Summary The hypo‐pigmentation of human skin on the palms and the soles compared with other areas of the body has recently been reported to be due to mesenchymal–epithelial interactions via a fibroblast‐derived factor, dickkopf 1, an inhibitor of the canonical Wnt signaling pathway. Recently, it has been reported that keratinocytes play a significant role in skin color determination by producing cytokines involved in melanogenesis. Thus, we hypothesized that the downregulated expression of keratinocyte‐ or fibroblast‐derived melanogenic cytokines may also be responsible for the decreased function of palmoplantar (PP) melanocytes in addition to the suppressive effects of dickkopf 1 on melanogenic function in epidermal melanocytes. Immunohistochemistry revealed that the number of tyrosinase, S100α, c‐KIT, endothelin B receptor (ET B R), SOX10, and microphthalmia‐associated transcription factor (MITF) immuno‐positive melanocytes is significantly reduced in PP epidermis. In contrast, dopa‐histochemistry demonstrated no substantial reduction in melanocyte populations in PP epidermis.
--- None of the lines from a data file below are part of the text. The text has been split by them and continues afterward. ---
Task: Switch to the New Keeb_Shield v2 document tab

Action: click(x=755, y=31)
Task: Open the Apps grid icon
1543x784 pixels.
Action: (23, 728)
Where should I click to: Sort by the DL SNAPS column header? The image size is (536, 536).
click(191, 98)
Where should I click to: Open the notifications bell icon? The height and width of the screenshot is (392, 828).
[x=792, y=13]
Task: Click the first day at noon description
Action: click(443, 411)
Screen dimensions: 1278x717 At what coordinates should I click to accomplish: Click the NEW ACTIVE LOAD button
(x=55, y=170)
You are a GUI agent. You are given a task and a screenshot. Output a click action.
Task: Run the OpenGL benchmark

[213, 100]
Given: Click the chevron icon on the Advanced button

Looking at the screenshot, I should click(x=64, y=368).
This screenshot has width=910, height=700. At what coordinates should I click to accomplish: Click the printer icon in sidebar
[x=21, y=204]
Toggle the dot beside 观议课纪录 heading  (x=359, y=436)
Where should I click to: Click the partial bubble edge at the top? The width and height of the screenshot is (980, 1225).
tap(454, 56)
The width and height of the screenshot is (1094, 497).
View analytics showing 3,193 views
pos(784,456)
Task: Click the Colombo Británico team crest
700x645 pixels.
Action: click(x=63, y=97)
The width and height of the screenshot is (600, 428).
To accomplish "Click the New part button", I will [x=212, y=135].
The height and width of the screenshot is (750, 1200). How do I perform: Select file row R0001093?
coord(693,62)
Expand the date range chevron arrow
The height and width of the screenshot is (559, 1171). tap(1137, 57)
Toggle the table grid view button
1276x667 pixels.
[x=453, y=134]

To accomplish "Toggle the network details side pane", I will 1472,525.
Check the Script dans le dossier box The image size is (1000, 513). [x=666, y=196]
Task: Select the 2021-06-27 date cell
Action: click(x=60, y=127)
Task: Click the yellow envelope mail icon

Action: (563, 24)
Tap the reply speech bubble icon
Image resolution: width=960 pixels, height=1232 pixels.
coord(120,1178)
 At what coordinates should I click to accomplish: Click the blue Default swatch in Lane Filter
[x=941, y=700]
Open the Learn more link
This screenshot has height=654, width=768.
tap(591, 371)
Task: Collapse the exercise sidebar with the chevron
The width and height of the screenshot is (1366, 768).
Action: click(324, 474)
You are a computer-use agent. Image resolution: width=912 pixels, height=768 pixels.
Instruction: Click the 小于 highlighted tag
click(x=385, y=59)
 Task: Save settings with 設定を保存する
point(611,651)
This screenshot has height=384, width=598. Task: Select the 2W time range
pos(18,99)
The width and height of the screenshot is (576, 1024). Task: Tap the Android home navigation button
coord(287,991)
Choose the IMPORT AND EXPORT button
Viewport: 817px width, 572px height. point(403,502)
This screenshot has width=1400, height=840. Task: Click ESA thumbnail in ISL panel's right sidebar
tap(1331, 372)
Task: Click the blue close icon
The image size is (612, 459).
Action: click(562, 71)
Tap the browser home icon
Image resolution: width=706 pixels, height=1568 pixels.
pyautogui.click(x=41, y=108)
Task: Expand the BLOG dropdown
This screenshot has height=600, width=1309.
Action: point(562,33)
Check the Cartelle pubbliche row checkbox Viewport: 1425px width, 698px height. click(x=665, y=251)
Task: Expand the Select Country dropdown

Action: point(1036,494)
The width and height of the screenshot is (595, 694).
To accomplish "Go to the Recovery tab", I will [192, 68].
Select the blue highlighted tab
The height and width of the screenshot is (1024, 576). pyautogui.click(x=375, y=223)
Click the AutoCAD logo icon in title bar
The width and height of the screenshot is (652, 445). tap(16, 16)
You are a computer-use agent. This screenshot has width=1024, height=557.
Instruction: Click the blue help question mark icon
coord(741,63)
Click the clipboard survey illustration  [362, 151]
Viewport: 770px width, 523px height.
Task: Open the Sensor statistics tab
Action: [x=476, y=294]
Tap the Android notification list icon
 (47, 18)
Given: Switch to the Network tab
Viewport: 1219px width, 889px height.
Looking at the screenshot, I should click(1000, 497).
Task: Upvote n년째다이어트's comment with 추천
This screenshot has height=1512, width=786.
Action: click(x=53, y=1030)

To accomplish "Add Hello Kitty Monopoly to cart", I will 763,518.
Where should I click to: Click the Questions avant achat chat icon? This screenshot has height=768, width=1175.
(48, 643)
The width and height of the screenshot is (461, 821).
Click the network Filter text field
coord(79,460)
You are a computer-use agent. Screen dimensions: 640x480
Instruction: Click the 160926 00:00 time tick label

Real‐time RT‐PCR revealed that the expression of stem cell factor (SCF) and endothelin (ET)‐1 mRNAs in PP skin was significantly downregulated. In parallel, immunohistochemistry revealed that SCF and ET‐1 immuno‐staining was markedly attenuated in PP skin. Western blotting revealed that the expression of SCF, c‐KIT, and MITF‐M proteins was significantly decreased in PP skin. These findings suggest the possibility that downregulation of ET‐1/SCF/receptor linkages is also associated with the decreased function of melanocytes in PP skin.